Task goal: The answer is every record that follows, printed exactly.

Data for this exercise:
────────────────
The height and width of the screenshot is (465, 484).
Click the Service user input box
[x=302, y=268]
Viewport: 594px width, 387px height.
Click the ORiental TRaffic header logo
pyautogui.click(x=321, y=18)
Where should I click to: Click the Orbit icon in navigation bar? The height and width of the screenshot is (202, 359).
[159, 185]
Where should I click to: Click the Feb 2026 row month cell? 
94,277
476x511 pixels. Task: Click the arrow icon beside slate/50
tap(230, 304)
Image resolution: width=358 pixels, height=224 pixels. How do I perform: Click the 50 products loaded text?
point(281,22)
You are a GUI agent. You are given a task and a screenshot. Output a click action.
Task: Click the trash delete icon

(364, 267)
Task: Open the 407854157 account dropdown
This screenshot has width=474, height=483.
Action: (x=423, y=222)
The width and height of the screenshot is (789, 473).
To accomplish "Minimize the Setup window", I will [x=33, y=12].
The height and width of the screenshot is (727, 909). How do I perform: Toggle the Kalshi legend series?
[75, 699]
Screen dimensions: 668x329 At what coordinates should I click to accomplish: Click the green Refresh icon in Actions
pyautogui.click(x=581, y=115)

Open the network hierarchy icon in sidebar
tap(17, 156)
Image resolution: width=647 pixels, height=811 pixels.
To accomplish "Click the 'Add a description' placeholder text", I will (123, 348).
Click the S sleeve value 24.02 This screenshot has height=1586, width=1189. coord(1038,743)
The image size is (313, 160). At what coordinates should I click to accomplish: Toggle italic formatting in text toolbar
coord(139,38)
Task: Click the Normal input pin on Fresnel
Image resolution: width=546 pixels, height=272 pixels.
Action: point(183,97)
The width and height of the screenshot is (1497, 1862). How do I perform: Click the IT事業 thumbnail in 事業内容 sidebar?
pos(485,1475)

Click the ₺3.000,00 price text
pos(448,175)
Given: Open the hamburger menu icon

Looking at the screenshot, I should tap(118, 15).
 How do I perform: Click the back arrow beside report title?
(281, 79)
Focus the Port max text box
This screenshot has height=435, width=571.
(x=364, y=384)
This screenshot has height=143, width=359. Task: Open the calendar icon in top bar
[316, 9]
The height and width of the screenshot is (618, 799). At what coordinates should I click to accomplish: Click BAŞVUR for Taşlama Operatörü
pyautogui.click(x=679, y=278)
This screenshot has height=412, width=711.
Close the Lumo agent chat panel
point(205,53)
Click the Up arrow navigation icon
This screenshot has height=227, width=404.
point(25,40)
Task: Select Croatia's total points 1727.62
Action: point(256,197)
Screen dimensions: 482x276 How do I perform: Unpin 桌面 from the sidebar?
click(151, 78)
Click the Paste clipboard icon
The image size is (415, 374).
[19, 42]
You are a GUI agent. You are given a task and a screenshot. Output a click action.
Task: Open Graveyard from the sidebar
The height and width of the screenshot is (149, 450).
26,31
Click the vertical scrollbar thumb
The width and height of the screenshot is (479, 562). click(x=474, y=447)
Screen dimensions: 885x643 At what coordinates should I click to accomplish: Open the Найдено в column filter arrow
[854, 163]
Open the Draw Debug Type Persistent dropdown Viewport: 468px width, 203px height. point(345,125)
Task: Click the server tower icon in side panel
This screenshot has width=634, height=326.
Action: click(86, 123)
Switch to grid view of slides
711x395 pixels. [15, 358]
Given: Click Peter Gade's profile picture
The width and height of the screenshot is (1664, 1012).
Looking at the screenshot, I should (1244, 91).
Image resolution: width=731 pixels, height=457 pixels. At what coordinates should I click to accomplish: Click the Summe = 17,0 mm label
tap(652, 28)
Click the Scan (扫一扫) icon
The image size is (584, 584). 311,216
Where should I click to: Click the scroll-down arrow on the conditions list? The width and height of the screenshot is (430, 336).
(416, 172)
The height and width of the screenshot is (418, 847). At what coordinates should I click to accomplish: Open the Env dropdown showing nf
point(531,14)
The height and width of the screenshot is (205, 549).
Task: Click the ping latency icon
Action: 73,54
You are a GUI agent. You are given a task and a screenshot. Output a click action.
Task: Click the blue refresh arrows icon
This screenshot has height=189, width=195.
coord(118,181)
────────────────
Result for this exercise:
The height and width of the screenshot is (465, 484).
Click the Service user input box
[x=302, y=268]
Viewport: 594px width, 387px height.
Click the ORiental TRaffic header logo
pyautogui.click(x=321, y=18)
Where should I click to: Click the Orbit icon in navigation bar? The height and width of the screenshot is (202, 359).
[159, 185]
Where should I click to: Click the Feb 2026 row month cell? 
94,277
476x511 pixels. Task: Click the arrow icon beside slate/50
tap(230, 304)
Image resolution: width=358 pixels, height=224 pixels. How do I perform: Click the 50 products loaded text?
point(281,22)
You are a GUI agent. You are given a task and a screenshot. Output a click action.
Task: Click the trash delete icon

(364, 267)
Task: Open the 407854157 account dropdown
This screenshot has width=474, height=483.
Action: (x=423, y=222)
The width and height of the screenshot is (789, 473).
To accomplish "Minimize the Setup window", I will [x=33, y=12].
The height and width of the screenshot is (727, 909). How do I perform: Toggle the Kalshi legend series?
[75, 699]
Screen dimensions: 668x329 At what coordinates should I click to accomplish: Click the green Refresh icon in Actions
pyautogui.click(x=581, y=115)

Open the network hierarchy icon in sidebar
tap(17, 156)
Image resolution: width=647 pixels, height=811 pixels.
To accomplish "Click the 'Add a description' placeholder text", I will (123, 348).
Click the S sleeve value 24.02 This screenshot has height=1586, width=1189. coord(1038,743)
The image size is (313, 160). At what coordinates should I click to accomplish: Toggle italic formatting in text toolbar
coord(139,38)
Task: Click the Normal input pin on Fresnel
Image resolution: width=546 pixels, height=272 pixels.
Action: point(183,97)
The width and height of the screenshot is (1497, 1862). How do I perform: Click the IT事業 thumbnail in 事業内容 sidebar?
pos(485,1475)

Click the ₺3.000,00 price text
pos(448,175)
Given: Open the hamburger menu icon

Looking at the screenshot, I should tap(118, 15).
 How do I perform: Click the back arrow beside report title?
(281, 79)
Focus the Port max text box
This screenshot has height=435, width=571.
(x=364, y=384)
This screenshot has height=143, width=359. Task: Open the calendar icon in top bar
[316, 9]
The height and width of the screenshot is (618, 799). At what coordinates should I click to accomplish: Click BAŞVUR for Taşlama Operatörü
pyautogui.click(x=679, y=278)
This screenshot has height=412, width=711.
Close the Lumo agent chat panel
point(205,53)
Click the Up arrow navigation icon
This screenshot has height=227, width=404.
point(25,40)
Task: Select Croatia's total points 1727.62
Action: point(256,197)
Screen dimensions: 482x276 How do I perform: Unpin 桌面 from the sidebar?
click(151, 78)
Click the Paste clipboard icon
The image size is (415, 374).
[19, 42]
You are a GUI agent. You are given a task and a screenshot. Output a click action.
Task: Open Graveyard from the sidebar
The height and width of the screenshot is (149, 450).
26,31
Click the vertical scrollbar thumb
The width and height of the screenshot is (479, 562). click(x=474, y=447)
Screen dimensions: 885x643 At what coordinates should I click to accomplish: Open the Найдено в column filter arrow
[854, 163]
Open the Draw Debug Type Persistent dropdown Viewport: 468px width, 203px height. point(345,125)
Task: Click the server tower icon in side panel
This screenshot has width=634, height=326.
Action: click(86, 123)
Switch to grid view of slides
711x395 pixels. [15, 358]
Given: Click Peter Gade's profile picture
The width and height of the screenshot is (1664, 1012).
Looking at the screenshot, I should (1244, 91).
Image resolution: width=731 pixels, height=457 pixels. At what coordinates should I click to accomplish: Click the Summe = 17,0 mm label
tap(652, 28)
Click the Scan (扫一扫) icon
The image size is (584, 584). 311,216
Where should I click to: Click the scroll-down arrow on the conditions list? The width and height of the screenshot is (430, 336).
(416, 172)
The height and width of the screenshot is (418, 847). At what coordinates should I click to accomplish: Open the Env dropdown showing nf
point(531,14)
The height and width of the screenshot is (205, 549).
Task: Click the ping latency icon
Action: 73,54
You are a GUI agent. You are given a task and a screenshot. Output a click action.
Task: Click the blue refresh arrows icon
This screenshot has height=189, width=195.
coord(118,181)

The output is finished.